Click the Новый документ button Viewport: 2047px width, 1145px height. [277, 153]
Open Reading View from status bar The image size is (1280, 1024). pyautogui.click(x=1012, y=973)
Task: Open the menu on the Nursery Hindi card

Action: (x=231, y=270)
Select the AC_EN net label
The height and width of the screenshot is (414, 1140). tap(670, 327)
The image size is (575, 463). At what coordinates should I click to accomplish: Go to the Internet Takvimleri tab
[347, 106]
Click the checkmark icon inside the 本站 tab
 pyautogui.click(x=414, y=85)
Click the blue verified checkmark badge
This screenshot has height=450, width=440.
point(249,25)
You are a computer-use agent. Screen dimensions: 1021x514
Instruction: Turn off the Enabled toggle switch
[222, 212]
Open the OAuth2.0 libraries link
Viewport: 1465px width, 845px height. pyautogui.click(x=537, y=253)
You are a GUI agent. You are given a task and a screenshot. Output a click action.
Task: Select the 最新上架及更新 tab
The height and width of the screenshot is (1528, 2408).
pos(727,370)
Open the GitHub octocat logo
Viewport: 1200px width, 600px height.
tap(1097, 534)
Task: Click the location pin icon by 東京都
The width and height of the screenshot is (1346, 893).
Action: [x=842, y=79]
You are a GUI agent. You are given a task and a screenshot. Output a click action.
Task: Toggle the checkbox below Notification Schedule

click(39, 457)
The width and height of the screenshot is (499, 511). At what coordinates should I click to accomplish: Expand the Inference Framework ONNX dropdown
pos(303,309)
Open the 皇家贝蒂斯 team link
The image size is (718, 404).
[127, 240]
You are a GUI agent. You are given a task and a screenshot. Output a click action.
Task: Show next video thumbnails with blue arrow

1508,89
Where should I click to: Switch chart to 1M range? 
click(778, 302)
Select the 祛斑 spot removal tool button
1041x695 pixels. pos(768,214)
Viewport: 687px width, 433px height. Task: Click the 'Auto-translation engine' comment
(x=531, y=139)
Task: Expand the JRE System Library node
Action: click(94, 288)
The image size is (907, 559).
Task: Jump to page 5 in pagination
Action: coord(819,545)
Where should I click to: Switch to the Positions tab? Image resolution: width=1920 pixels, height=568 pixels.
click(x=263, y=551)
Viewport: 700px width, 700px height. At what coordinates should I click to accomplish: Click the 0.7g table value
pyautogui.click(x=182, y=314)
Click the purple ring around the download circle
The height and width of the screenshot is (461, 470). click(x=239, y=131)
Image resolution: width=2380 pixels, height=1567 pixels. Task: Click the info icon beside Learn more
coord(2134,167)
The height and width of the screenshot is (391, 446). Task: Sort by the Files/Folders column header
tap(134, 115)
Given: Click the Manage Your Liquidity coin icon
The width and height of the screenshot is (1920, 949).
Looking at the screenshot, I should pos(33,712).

• • • • • • •

Goal of the exercise:
Give these lines as a numbered list, leaving out the blank lines.

Full output:
1. Click the Новый документ button Viewport: 2047px width, 1145px height. [277, 153]
2. Open Reading View from status bar The image size is (1280, 1024). pyautogui.click(x=1012, y=973)
3. Task: Open the menu on the Nursery Hindi card
4. Action: (x=231, y=270)
5. Select the AC_EN net label
6. The height and width of the screenshot is (414, 1140). tap(670, 327)
7. The image size is (575, 463). At what coordinates should I click to accomplish: Go to the Internet Takvimleri tab
8. [347, 106]
9. Click the checkmark icon inside the 本站 tab
10.  pyautogui.click(x=414, y=85)
11. Click the blue verified checkmark badge
12. This screenshot has height=450, width=440.
13. point(249,25)
14. You are a computer-use agent. Screen dimensions: 1021x514
15. Instruction: Turn off the Enabled toggle switch
16. [222, 212]
17. Open the OAuth2.0 libraries link
18. Viewport: 1465px width, 845px height. pyautogui.click(x=537, y=253)
19. You are a GUI agent. You are given a task and a screenshot. Output a click action.
20. Task: Select the 最新上架及更新 tab
21. The height and width of the screenshot is (1528, 2408).
22. pos(727,370)
23. Open the GitHub octocat logo
24. Viewport: 1200px width, 600px height.
25. tap(1097, 534)
26. Task: Click the location pin icon by 東京都
27. The width and height of the screenshot is (1346, 893).
28. Action: [x=842, y=79]
29. You are a GUI agent. You are given a task and a screenshot. Output a click action.
30. Task: Toggle the checkbox below Notification Schedule
31. click(39, 457)
32. The width and height of the screenshot is (499, 511). At what coordinates should I click to accomplish: Expand the Inference Framework ONNX dropdown
33. pos(303,309)
34. Open the 皇家贝蒂斯 team link
35. The image size is (718, 404).
36. [127, 240]
37. You are a GUI agent. You are given a task and a screenshot. Output a click action.
38. Task: Show next video thumbnails with blue arrow
39. 1508,89
40. Where should I click to: Switch chart to 1M range? 
41. click(778, 302)
42. Select the 祛斑 spot removal tool button
43. 1041x695 pixels. pos(768,214)
44. Viewport: 687px width, 433px height. Task: Click the 'Auto-translation engine' comment
45. (x=531, y=139)
46. Task: Expand the JRE System Library node
47. Action: click(94, 288)
48. The image size is (907, 559).
49. Task: Jump to page 5 in pagination
50. Action: coord(819,545)
51. Where should I click to: Switch to the Positions tab? Image resolution: width=1920 pixels, height=568 pixels.
52. click(x=263, y=551)
53. Viewport: 700px width, 700px height. At what coordinates should I click to accomplish: Click the 0.7g table value
54. pyautogui.click(x=182, y=314)
55. Click the purple ring around the download circle
56. The height and width of the screenshot is (461, 470). click(x=239, y=131)
57. Image resolution: width=2380 pixels, height=1567 pixels. Task: Click the info icon beside Learn more
58. coord(2134,167)
59. The height and width of the screenshot is (391, 446). Task: Sort by the Files/Folders column header
60. tap(134, 115)
61. Given: Click the Manage Your Liquidity coin icon
62. The width and height of the screenshot is (1920, 949).
63. Looking at the screenshot, I should pos(33,712).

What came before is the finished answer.